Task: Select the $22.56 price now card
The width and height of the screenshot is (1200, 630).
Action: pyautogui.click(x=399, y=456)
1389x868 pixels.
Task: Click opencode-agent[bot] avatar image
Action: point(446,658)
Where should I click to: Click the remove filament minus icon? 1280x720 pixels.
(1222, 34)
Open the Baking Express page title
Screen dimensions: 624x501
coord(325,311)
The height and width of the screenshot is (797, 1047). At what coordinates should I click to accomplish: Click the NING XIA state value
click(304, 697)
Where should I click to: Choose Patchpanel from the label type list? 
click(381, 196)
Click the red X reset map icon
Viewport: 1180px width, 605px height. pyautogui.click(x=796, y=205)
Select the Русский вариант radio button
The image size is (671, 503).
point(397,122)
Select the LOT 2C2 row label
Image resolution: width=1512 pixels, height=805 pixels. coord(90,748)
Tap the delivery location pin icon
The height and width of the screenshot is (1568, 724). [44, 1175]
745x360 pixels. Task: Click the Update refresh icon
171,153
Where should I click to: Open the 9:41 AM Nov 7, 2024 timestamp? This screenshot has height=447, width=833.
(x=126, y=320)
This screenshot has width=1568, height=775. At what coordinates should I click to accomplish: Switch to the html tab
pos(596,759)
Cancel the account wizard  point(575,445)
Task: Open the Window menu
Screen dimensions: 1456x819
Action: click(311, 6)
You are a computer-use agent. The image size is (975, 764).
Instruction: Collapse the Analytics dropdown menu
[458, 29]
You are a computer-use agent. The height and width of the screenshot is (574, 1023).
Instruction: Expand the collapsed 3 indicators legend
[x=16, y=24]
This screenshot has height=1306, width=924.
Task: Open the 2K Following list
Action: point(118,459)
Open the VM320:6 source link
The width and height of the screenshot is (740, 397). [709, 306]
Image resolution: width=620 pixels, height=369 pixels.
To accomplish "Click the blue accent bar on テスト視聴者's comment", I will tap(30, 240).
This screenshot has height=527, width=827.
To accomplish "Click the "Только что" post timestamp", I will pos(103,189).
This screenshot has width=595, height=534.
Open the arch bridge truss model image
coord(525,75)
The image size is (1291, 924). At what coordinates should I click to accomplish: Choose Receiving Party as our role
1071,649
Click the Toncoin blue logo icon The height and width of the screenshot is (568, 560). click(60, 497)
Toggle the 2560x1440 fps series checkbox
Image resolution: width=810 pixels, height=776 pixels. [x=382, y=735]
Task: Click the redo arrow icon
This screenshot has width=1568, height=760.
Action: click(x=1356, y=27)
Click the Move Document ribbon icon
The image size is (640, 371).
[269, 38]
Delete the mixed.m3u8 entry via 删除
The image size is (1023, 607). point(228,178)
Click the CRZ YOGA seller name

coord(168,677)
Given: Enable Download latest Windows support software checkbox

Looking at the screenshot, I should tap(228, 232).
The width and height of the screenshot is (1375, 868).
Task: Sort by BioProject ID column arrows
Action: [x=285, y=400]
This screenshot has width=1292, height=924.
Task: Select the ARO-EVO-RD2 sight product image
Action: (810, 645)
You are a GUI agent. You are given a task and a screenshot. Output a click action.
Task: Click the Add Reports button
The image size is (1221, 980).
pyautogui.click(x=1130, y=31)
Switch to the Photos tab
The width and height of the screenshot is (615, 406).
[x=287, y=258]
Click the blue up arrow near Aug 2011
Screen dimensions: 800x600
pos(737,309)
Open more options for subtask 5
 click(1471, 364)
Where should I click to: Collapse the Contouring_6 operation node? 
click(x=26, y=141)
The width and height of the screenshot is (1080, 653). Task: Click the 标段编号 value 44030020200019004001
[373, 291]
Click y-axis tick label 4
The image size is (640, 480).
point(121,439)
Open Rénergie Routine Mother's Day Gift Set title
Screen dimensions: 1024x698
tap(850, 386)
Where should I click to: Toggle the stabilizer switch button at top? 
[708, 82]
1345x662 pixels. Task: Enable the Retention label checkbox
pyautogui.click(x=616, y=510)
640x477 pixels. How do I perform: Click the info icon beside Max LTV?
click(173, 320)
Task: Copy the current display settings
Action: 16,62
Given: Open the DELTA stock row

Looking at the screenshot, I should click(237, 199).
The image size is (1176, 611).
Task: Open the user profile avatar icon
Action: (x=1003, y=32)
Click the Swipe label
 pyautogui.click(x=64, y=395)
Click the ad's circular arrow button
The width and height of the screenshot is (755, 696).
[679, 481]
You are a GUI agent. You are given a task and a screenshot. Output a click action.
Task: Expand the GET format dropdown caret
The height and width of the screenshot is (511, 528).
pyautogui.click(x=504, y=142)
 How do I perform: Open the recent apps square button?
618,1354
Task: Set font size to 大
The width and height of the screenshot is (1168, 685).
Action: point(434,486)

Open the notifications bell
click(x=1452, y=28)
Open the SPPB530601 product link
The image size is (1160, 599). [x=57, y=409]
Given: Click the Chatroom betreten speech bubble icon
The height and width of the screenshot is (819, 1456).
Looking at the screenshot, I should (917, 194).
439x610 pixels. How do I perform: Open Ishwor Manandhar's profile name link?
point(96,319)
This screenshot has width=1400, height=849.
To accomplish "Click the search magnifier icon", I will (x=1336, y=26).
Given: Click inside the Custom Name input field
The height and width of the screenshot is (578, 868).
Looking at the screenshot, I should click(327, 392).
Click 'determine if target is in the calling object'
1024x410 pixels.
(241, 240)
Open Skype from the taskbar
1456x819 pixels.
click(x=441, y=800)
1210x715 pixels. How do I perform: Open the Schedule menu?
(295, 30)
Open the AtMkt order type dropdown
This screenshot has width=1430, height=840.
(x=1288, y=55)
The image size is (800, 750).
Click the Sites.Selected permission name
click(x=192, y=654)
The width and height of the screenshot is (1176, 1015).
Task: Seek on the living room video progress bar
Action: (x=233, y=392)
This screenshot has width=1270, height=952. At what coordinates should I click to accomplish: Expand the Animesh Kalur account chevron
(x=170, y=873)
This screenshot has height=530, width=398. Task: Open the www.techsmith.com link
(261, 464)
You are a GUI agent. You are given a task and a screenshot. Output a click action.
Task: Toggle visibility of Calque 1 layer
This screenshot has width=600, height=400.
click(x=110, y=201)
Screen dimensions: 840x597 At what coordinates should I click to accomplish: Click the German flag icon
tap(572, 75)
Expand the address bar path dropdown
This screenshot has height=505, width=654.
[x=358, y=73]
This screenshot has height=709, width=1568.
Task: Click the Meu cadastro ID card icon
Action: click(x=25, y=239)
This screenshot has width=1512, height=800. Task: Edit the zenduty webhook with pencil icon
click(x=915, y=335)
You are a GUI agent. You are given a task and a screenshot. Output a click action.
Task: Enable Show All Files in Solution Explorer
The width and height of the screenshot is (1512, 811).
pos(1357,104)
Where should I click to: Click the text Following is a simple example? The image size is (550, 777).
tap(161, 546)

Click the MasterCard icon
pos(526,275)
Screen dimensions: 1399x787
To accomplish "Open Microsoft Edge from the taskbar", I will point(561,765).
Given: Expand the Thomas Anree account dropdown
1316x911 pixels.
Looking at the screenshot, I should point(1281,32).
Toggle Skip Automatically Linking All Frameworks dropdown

● GIVEN REQUEST: Please arrange the records from the line containing "How do I perform: Open the recent" through the line containing "will (x=1336, y=26)." as a numbered list, leaving out blank lines.

● ANSWER TO THE PROBLEM:
1.  How do I perform: Open the recent apps square button?
2. 618,1354
3. Task: Set font size to 大
4. The width and height of the screenshot is (1168, 685).
5. Action: point(434,486)
6. Open the notifications bell
7. click(x=1452, y=28)
8. Open the SPPB530601 product link
9. The image size is (1160, 599). [x=57, y=409]
10. Given: Click the Chatroom betreten speech bubble icon
11. The height and width of the screenshot is (819, 1456).
12. Looking at the screenshot, I should (917, 194).
13. 439x610 pixels. How do I perform: Open Ishwor Manandhar's profile name link?
14. point(96,319)
15. This screenshot has width=1400, height=849.
16. To accomplish "Click the search magnifier icon", I will (x=1336, y=26).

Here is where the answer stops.